The researchers selected swallowing disorders because they represented a large percentage of the children seen within each aerodigestive IPU, and had a clear one-year full cycle of care that included all procedures and tests, with objective and patient (caregiver) reported outcome measures. Their study included children aged 0-10 years old with swallowing difficulties. Each center developed process maps to get a sense of which providers would see a particular patient based on presentation.

Once the data and process maps were collected, Kaplan’s HBS team helped the clinicians conduct a time-driven activity-based costing (TDABC) analysis. TDABC estimates cost per minute for time and the quantity of resources used over each patient’s treatment cycle and cost of all resource inputs required, including the average time, the personnel type, and space and equipment required.

Benefits from multidisciplinary care may be applicable to other diseases

The researchers found that providing care for swallowing disorders in a pediatric IPU improves better post-operative swallowing outcomes, and also lowered costs by having a single nursing team support the multiple physicians in the IPU.

In the traditional, fragmented care model, the delayed diagnoses caused higher costs for families and to the health care system for multiple physician office visits, unexpected emergency room use that led to hospital admissions, and parent’s increased time off from work, travel and other care considerations.

The IPU enabled pediatric patients to get a single evaluation on the same day from multiple providers each using different diagnostic tests. If necessary based on the multidisciplinary evaluation, the procedures necessary for testing can all be done at the same time with only need for one dose of anesthesia.

Some have criticized the IPU model, believing it would reduce the number of patients that specialists can see in one day.

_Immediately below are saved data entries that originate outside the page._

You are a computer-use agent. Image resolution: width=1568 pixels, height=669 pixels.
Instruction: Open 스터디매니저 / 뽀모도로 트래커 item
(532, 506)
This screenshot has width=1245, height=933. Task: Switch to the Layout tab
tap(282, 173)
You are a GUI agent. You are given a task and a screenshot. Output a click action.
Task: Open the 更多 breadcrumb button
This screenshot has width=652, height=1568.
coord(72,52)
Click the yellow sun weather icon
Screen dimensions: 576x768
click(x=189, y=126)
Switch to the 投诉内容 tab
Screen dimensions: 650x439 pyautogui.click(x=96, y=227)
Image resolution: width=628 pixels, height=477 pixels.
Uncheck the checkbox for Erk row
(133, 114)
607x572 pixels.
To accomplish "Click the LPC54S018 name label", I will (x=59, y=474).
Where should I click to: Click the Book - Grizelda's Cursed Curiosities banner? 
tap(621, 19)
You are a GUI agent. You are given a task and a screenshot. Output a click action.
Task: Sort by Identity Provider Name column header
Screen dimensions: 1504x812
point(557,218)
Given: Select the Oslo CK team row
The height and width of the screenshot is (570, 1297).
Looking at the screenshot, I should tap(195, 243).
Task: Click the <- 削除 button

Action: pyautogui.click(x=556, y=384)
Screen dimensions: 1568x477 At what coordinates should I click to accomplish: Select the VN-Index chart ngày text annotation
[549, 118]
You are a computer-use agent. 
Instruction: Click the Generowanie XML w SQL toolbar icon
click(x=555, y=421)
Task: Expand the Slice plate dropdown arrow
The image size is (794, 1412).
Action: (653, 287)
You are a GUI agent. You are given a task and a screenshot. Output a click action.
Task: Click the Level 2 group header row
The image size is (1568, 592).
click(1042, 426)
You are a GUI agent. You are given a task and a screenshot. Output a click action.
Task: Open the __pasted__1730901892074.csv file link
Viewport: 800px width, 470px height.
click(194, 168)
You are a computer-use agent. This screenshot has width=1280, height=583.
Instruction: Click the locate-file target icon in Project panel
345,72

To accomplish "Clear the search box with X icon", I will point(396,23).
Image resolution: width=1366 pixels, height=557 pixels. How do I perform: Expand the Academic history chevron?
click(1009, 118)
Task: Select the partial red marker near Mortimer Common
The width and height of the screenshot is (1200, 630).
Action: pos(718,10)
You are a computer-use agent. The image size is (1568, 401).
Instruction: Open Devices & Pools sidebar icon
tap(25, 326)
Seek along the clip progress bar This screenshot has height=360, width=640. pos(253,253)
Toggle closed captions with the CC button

This study found that by incorporating mid-level providers such as nurse practitioners, physician assistants and speech language pathologists into the treatment team, there was less than a 5 percent difference in the number of patients seen.

The non IPU sites required separate nursing teams for each physician. This led the average total personnel costs of the non-IPU sites to be 28 percent higher than the average of the four IPU sites ($4,284 versus $3,347). And this understates the total increase in costs. The non-IPU sites impose much higher costs and risk on the child and parents when they require separate visits to each physician, with separate procedures performed, across many more days. The lead clinicians unanimously agreed that the nurse coordinator was most important to the success of the IPU.

The study enabled each hospitals to see the process maps of the others, and to implement changes that would improve future efficiencies. For example, based on a different skill mix used at one IPU site, the others saw how to reduce nursing costs by task downshifting from a nurse to a medical assistant to room patients, and adding a patient care coordinator to increase efficiency, reduce extra testing, and improve the family’s experience with the IPU.

The research had prompted the two hospitals used as controls to switch to implement their own IPU programs, and future studies will track these institutions’ changes in outcomes and costs. A similar IPU model has been employed at Mass. Eye and Ear in some programs, and may be applicable to other areas of medicine as well.